- **Written exercise**:
Lay out the lines of the records below as a numbered list, skipping any blank lines, and leave the pictures out of your answer.

- **Record extracts**:
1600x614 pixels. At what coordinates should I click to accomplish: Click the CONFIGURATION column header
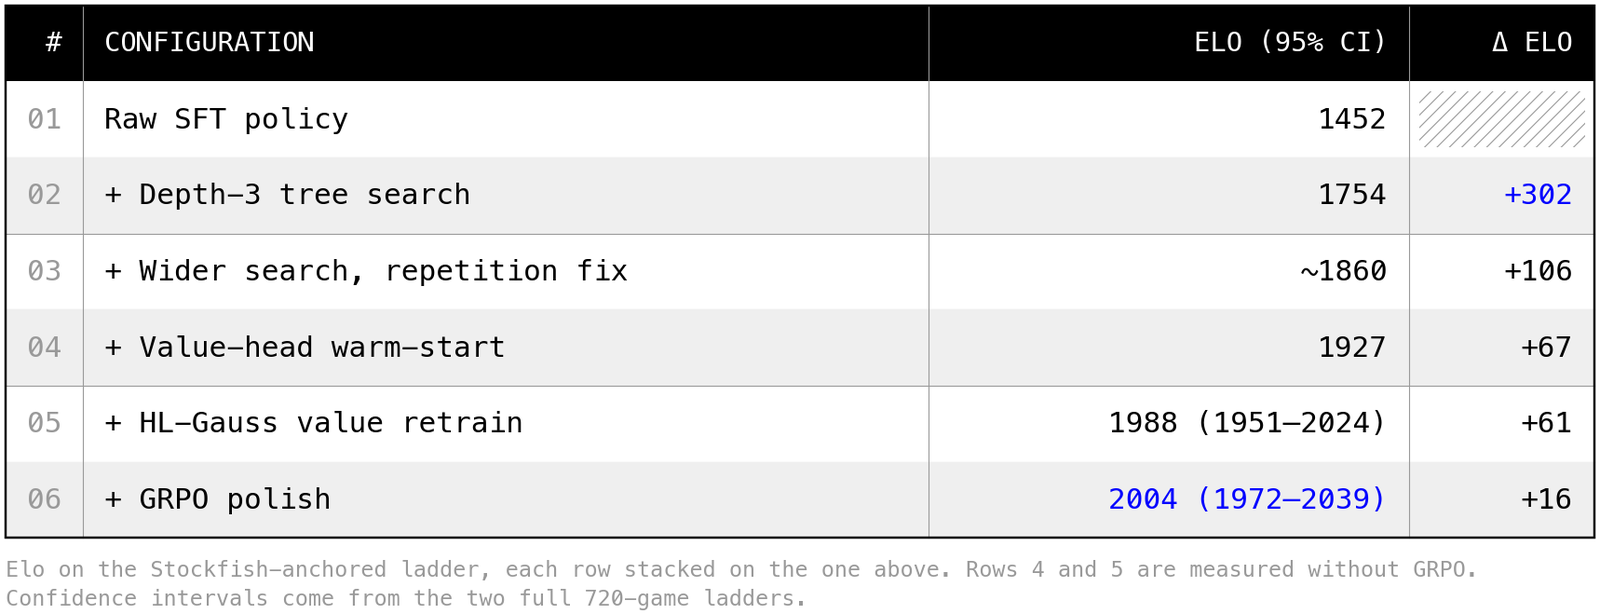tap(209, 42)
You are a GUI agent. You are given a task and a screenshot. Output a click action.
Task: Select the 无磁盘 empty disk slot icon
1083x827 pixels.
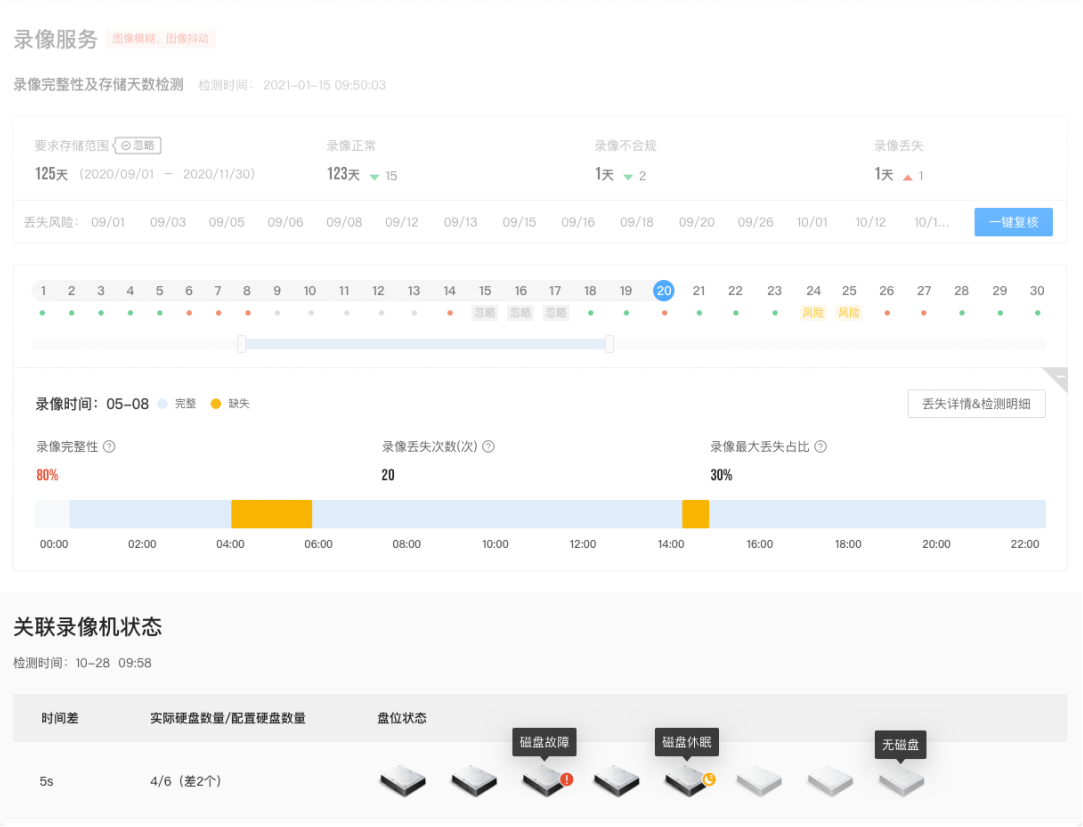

- **Exercise result**:
1. 1600x614 pixels. At what coordinates should I click to accomplish: Click the CONFIGURATION column header
2. tap(209, 42)
3. You are a GUI agent. You are given a task and a screenshot. Output a click action.
4. Task: Select the 无磁盘 empty disk slot icon
5. 1083x827 pixels.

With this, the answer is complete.